══ Material for this task
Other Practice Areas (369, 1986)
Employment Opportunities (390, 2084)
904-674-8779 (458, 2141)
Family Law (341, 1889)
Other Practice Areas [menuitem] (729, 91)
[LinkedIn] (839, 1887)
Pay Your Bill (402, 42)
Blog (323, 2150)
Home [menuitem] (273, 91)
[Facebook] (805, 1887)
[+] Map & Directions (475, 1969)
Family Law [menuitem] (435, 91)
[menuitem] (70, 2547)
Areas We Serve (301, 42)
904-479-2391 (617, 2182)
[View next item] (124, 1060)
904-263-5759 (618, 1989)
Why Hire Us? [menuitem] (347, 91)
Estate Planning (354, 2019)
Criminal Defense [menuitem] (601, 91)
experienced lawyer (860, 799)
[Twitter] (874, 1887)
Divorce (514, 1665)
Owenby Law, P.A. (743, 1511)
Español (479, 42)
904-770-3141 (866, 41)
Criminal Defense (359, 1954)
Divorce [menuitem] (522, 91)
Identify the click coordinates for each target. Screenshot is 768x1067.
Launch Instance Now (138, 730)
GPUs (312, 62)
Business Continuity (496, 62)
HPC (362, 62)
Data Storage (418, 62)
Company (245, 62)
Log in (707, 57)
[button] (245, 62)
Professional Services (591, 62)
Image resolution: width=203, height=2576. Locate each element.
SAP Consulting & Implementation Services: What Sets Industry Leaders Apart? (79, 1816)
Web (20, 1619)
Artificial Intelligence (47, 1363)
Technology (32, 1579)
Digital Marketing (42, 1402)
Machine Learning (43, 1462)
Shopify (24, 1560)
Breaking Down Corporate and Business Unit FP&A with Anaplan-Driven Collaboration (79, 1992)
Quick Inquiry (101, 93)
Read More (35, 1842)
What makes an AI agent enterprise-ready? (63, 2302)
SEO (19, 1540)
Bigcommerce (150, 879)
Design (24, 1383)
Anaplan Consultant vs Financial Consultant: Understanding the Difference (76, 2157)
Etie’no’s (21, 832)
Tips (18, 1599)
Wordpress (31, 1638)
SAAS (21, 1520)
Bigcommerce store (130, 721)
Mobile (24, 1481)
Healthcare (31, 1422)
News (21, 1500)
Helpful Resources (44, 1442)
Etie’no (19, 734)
════
— Work to complete —
Render the lines from the one containing "Blog (323, 2150)" through the last line above as a Markdown table with the columns Row and Line Text, numbering each row and leaving out blank lines.

— Written reply —
| Row | Line Text |
|---|---|
| 1 | Blog (323, 2150) |
| 2 | Home [menuitem] (273, 91) |
| 3 | [Facebook] (805, 1887) |
| 4 | [+] Map & Directions (475, 1969) |
| 5 | Family Law [menuitem] (435, 91) |
| 6 | [menuitem] (70, 2547) |
| 7 | Areas We Serve (301, 42) |
| 8 | 904-479-2391 (617, 2182) |
| 9 | [View next item] (124, 1060) |
| 10 | 904-263-5759 (618, 1989) |
| 11 | Why Hire Us? [menuitem] (347, 91) |
| 12 | Estate Planning (354, 2019) |
| 13 | Criminal Defense [menuitem] (601, 91) |
| 14 | experienced lawyer (860, 799) |
| 15 | [Twitter] (874, 1887) |
| 16 | Divorce (514, 1665) |
| 17 | Owenby Law, P.A. (743, 1511) |
| 18 | Español (479, 42) |
| 19 | 904-770-3141 (866, 41) |
| 20 | Criminal Defense (359, 1954) |
| 21 | Divorce [menuitem] (522, 91) |
| 22 | Identify the click coordinates for each target. Screenshot is 768x1067. |
| 23 | Launch Instance Now (138, 730) |
| 24 | GPUs (312, 62) |
| 25 | Business Continuity (496, 62) |
| 26 | HPC (362, 62) |
| 27 | Data Storage (418, 62) |
| 28 | Company (245, 62) |
| 29 | Log in (707, 57) |
| 30 | [button] (245, 62) |
| 31 | Professional Services (591, 62) |
| 32 | Image resolution: width=203, height=2576. Locate each element. |
| 33 | SAP Consulting & Implementation Services: What Sets Industry Leaders Apart? (79, 1816) |
| 34 | Web (20, 1619) |
| 35 | Artificial Intelligence (47, 1363) |
| 36 | Technology (32, 1579) |
| 37 | Digital Marketing (42, 1402) |
| 38 | Machine Learning (43, 1462) |
| 39 | Shopify (24, 1560) |
| 40 | Breaking Down Corporate and Business Unit FP&A with Anaplan-Driven Collaboration (79, 1992) |
| 41 | Quick Inquiry (101, 93) |
| 42 | Read More (35, 1842) |
| 43 | What makes an AI agent enterprise-ready? (63, 2302) |
| 44 | SEO (19, 1540) |
| 45 | Bigcommerce (150, 879) |
| 46 | Design (24, 1383) |
| 47 | Anaplan Consultant vs Financial Consultant: Understanding the Difference (76, 2157) |
| 48 | Etie’no’s (21, 832) |
| 49 | Tips (18, 1599) |
| 50 | Wordpress (31, 1638) |
| 51 | SAAS (21, 1520) |
| 52 | Bigcommerce store (130, 721) |
| 53 | Mobile (24, 1481) |
| 54 | Healthcare (31, 1422) |
| 55 | News (21, 1500) |
| 56 | Helpful Resources (44, 1442) |
| 57 | Etie’no (19, 734) |